Dutch Chocolate is a flavored version of Charleston Cheesehouse’s flagship Battery Park. Described as a cross between a brie and a farm cheese, the production process for these these bloomy-rinded discs is completely done by hand, from pouring the milk into the vat, to molding, flipping, wrapping and labeling
Inspired by an Ecuadorian tradition of drinking hot cocoa alongside cheese, this cheese reveals a gorgeous brown marbling beneath its fuzzy white rind, due to the addition of single-origin cocoa to the curds before molding. Discs are aged from three to four weeks.
Chardonnay Wash is an aged version of Charleston Cheesehouse’s flagship Battery Park, originally inspired by the successful pairing of that cheese with chardonnay. The production process for the cheese is completely done by hand, from pouring the milk into the vat, to molding, flipping, wrapping and labeling.

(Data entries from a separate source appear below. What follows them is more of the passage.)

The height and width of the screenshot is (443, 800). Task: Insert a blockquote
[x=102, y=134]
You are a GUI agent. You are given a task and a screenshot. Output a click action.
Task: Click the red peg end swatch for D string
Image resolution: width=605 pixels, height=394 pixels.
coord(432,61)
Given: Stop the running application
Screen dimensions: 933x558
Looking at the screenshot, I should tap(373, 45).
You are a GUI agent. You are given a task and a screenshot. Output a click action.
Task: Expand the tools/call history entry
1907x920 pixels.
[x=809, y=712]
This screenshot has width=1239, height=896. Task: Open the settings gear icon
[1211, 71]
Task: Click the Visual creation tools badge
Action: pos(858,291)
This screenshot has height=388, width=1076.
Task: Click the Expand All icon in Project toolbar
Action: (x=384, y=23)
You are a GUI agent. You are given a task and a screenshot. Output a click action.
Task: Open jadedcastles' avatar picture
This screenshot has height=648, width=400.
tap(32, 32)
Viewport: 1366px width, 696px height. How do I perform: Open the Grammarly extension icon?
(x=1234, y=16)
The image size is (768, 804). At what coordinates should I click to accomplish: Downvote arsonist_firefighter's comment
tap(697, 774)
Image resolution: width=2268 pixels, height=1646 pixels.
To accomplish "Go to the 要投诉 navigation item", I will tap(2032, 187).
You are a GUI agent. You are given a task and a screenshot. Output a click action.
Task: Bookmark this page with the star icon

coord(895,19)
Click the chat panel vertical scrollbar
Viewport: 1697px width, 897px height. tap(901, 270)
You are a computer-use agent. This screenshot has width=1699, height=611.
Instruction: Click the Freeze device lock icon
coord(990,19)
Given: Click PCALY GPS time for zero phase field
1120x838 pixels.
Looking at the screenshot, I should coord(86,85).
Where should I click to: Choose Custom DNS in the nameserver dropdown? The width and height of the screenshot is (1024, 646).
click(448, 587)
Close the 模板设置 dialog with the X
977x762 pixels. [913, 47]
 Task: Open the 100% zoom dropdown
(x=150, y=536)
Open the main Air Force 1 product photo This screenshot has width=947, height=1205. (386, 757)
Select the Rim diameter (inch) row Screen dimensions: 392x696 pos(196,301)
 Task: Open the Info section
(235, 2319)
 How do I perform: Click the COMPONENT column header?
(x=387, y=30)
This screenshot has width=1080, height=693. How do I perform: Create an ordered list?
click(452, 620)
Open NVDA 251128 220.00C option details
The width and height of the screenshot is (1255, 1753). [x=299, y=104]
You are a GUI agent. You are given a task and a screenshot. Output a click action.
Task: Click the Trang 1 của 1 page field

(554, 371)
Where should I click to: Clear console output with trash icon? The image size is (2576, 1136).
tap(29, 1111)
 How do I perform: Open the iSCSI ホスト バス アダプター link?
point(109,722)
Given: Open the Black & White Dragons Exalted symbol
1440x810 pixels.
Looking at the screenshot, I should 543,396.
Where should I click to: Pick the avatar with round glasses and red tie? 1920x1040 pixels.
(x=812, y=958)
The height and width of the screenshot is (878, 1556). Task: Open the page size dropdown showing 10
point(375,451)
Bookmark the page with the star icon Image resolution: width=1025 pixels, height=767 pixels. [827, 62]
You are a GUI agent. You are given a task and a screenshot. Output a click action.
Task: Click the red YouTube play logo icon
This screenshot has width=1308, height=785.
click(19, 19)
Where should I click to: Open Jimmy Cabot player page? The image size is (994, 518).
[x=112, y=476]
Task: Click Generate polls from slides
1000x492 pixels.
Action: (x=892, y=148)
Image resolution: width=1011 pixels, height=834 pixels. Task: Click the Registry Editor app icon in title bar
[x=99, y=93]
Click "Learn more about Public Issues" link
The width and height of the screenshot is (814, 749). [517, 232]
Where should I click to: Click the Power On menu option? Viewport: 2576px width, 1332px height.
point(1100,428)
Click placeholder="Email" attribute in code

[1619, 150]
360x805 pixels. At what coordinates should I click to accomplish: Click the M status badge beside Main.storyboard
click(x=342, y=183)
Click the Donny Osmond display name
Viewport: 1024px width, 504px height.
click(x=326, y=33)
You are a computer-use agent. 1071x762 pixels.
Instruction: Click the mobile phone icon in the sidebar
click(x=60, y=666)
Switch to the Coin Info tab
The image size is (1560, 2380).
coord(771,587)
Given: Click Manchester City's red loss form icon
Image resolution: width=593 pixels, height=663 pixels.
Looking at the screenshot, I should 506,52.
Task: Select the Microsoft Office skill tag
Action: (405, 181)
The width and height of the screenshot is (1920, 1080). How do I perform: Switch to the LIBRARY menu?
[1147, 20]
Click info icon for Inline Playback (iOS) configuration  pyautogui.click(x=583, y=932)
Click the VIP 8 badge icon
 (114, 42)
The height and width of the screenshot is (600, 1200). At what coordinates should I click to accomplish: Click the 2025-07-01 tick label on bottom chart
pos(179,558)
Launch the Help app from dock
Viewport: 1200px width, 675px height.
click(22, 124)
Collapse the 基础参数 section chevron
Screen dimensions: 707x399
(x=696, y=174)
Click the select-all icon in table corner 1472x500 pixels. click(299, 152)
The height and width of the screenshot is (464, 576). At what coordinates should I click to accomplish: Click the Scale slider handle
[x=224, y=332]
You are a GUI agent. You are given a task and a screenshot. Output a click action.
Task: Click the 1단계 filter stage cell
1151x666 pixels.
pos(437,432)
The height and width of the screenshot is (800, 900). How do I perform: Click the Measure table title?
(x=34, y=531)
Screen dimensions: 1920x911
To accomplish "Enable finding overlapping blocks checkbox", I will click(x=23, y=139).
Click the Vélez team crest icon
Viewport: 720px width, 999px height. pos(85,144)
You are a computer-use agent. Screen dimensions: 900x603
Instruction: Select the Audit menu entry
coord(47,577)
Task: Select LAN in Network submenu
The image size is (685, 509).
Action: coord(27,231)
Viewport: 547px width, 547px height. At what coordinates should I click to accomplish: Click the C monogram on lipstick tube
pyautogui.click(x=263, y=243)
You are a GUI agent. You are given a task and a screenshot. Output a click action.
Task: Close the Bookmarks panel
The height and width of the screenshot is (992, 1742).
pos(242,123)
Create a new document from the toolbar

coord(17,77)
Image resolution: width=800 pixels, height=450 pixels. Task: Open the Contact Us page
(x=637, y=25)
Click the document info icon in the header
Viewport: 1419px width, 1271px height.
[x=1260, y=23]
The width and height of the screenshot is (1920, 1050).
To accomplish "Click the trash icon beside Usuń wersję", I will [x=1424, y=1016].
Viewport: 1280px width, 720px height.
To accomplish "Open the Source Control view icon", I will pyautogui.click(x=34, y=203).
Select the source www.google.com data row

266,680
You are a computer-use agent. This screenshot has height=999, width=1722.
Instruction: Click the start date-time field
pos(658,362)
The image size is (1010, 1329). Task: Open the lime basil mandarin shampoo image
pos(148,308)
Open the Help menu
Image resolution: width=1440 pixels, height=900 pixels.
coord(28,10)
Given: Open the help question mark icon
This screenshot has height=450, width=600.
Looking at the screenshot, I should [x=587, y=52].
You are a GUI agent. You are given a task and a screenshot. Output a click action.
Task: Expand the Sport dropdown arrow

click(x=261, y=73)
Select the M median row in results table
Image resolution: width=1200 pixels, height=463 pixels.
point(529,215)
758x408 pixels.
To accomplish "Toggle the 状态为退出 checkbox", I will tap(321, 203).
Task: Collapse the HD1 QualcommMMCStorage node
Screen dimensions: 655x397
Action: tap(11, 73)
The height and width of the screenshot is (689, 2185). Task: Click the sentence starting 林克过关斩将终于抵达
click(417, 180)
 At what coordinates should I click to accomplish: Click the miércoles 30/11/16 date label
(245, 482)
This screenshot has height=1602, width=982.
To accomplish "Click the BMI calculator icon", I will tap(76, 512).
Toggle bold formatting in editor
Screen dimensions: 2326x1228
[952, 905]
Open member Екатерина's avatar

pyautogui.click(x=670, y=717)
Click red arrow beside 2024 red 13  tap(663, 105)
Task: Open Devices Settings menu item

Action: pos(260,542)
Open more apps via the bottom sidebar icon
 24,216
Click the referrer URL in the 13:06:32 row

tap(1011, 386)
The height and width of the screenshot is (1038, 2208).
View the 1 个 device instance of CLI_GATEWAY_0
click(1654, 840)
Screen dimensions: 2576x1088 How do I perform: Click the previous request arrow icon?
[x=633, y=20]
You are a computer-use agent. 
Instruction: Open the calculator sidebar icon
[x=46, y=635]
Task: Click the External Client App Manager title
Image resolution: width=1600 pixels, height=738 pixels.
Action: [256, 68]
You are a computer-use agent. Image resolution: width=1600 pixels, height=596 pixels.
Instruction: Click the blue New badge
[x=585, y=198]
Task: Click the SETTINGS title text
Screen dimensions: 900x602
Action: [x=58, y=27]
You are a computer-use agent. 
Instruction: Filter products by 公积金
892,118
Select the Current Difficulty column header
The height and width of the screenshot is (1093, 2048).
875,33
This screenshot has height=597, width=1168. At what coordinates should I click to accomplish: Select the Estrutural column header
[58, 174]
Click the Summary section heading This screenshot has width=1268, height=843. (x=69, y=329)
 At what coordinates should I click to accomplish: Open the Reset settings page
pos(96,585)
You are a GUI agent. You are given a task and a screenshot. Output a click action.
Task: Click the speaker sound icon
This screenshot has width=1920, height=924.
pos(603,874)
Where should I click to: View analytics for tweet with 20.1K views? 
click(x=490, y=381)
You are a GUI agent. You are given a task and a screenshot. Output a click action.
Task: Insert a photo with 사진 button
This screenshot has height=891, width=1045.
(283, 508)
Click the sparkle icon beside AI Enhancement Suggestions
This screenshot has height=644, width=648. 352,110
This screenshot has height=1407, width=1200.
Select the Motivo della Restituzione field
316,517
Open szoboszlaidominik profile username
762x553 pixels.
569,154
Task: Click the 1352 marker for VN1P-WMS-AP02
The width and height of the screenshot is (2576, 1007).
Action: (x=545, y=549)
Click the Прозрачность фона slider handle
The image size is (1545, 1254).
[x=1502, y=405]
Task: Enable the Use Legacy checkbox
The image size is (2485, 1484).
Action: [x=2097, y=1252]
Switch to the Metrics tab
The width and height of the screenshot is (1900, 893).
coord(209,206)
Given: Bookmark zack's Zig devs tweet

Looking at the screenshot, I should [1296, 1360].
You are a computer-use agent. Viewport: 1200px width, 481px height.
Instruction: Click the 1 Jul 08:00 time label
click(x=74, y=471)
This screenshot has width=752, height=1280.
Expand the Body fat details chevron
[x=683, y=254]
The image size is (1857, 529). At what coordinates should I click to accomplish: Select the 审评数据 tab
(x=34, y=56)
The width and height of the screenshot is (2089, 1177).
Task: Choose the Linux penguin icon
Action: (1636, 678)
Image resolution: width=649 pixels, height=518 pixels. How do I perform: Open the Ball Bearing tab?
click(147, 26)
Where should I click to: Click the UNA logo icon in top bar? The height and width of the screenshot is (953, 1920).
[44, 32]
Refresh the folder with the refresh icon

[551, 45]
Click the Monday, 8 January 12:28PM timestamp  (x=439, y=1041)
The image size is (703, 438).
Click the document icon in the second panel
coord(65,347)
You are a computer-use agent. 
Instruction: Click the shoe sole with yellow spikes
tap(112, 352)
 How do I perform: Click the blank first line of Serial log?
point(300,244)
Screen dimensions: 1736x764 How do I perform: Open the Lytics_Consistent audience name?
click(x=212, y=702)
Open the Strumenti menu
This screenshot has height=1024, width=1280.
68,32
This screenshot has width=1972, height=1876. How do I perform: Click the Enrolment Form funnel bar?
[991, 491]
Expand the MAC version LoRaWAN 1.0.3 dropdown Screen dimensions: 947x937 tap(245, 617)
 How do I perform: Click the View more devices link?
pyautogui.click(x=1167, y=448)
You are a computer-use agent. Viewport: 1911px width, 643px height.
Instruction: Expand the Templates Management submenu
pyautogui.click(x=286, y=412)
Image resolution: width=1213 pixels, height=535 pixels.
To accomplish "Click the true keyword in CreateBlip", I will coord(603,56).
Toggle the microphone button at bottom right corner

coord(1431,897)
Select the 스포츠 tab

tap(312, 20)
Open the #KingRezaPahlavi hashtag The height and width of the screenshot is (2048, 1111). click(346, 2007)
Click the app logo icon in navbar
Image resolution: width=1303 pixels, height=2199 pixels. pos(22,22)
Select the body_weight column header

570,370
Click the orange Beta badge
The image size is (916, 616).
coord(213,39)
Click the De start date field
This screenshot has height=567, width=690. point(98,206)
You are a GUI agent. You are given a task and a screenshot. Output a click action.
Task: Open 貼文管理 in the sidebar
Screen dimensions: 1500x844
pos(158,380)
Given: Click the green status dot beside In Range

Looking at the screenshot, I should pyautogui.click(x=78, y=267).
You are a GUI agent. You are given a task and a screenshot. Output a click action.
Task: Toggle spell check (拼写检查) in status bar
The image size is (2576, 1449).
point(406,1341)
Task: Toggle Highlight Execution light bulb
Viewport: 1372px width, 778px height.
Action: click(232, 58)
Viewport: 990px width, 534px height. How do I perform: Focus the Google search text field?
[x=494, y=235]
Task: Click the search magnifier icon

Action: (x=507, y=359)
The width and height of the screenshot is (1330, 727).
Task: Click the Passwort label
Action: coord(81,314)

While Chardonnay Wash begins as a bloomy-rind cheese, it’s aged quite differently from Battery Park and Charleston Cheesehouse’s other cheeses, in a drier environment. During the beginning of the ripening stage, the cheese is washed in chardonnay and rotated every other day. As a result the cheese develops quite differently during eight weeks of affinage, becoming much more firm with a less visible white surface. Because of its dryness and firmness, one might think that it was a pressed cheese, but it’s not; molds are simply filled with curds, left to rest and periodically flipped.